• GOAL
Copy everything from the line containing "Where should I click to: Click the hammer" down to the line containing "pos(141,243)", keeping every line in between unchanged.

------------

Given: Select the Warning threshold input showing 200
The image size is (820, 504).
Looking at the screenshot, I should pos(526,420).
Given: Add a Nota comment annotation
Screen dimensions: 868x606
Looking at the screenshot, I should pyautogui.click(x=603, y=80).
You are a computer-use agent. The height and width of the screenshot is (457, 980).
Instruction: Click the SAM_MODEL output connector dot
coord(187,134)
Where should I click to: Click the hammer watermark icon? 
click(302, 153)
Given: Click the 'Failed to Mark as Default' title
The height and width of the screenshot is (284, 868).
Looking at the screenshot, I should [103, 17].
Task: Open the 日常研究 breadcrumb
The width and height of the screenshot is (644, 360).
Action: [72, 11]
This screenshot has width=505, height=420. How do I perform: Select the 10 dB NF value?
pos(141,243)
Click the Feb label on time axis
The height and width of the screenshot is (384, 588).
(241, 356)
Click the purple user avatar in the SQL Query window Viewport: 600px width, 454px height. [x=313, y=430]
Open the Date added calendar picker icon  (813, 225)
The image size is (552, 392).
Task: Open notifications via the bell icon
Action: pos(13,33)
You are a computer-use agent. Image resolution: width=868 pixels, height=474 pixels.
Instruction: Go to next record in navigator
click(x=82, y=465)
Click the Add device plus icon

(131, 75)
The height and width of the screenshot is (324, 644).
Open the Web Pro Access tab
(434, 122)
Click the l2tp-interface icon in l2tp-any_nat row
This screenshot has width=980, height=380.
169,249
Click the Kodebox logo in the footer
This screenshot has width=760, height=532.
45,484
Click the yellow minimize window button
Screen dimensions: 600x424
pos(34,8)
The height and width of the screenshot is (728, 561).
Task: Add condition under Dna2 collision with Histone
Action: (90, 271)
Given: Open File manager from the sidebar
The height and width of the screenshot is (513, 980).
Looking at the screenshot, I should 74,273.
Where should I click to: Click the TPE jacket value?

------------

• EXERCISE OUTPUT
Where should I click to: Click the hammer watermark icon? 
click(302, 153)
Given: Click the 'Failed to Mark as Default' title
The height and width of the screenshot is (284, 868).
Looking at the screenshot, I should [103, 17].
Task: Open the 日常研究 breadcrumb
The width and height of the screenshot is (644, 360).
Action: [72, 11]
This screenshot has width=505, height=420. How do I perform: Select the 10 dB NF value?
pos(141,243)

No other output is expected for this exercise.